"Poor child! what a guilty wretch he was to desert you!"

For several minutes everybody was silent. Constance resorted to her usual method of allaying the young mother's suffering: she took little Frédéric in her arms and carried him to her. She looked up gratefully at her benefactress, and, having covered her son with kisses, rose and prepared to go to her room.

Constance insisted on accompanying her to the pavilion; there she left her, after urging her anew to be brave.

"Your troubles will come to an end before long, I hope," she said. "Yes, your seducer will certainly return to sentiments more worthy of the man you love; he cannot have forgotten you entirely. Dubourg may not be accurately informed. Dry your tears; some day you will see him again; and how can he ever leave you after you put this darling boy in his arms?"
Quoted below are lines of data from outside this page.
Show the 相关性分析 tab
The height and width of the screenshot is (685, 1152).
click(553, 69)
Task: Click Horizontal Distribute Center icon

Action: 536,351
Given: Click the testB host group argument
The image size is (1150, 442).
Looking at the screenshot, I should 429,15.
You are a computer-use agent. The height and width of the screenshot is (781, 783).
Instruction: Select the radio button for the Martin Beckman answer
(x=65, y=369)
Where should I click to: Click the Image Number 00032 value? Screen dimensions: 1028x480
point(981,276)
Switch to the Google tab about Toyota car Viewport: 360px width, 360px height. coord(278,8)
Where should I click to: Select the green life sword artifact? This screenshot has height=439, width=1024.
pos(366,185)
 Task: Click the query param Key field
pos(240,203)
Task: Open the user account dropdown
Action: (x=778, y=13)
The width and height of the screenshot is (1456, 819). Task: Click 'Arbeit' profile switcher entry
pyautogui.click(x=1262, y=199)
These comforting words went to Sister Anne's heart; she welcomed the soothing hope that Constance held out to her, and parted from her somewhat less unhappy. Madame de Montreville returned slowly to her apartment; the sight of the suffering of the woman she had saved from want made her sad; Frédéric was not there to divert her thoughts and make her forget everything but her own happiness; she had never been separated from him for so long a time, and his absence tended to increase her melancholy.

Ménard had retired, after saying to Dubourg:

"This has been rather a tempestuous day."

"Ah!" was the reply; "I apprehend a much more violent storm! If that young woman fainted simply because she heard the ballad that Frédéric used to sing to her, what will happen to her when she sees him again, and when she learns that he is another woman's husband? I tell you, Monsieur Ménard, I can't think of anything else!"

"I can well believe it; it has taken away my appetite!"

"Let us try to ward off that catastrophe."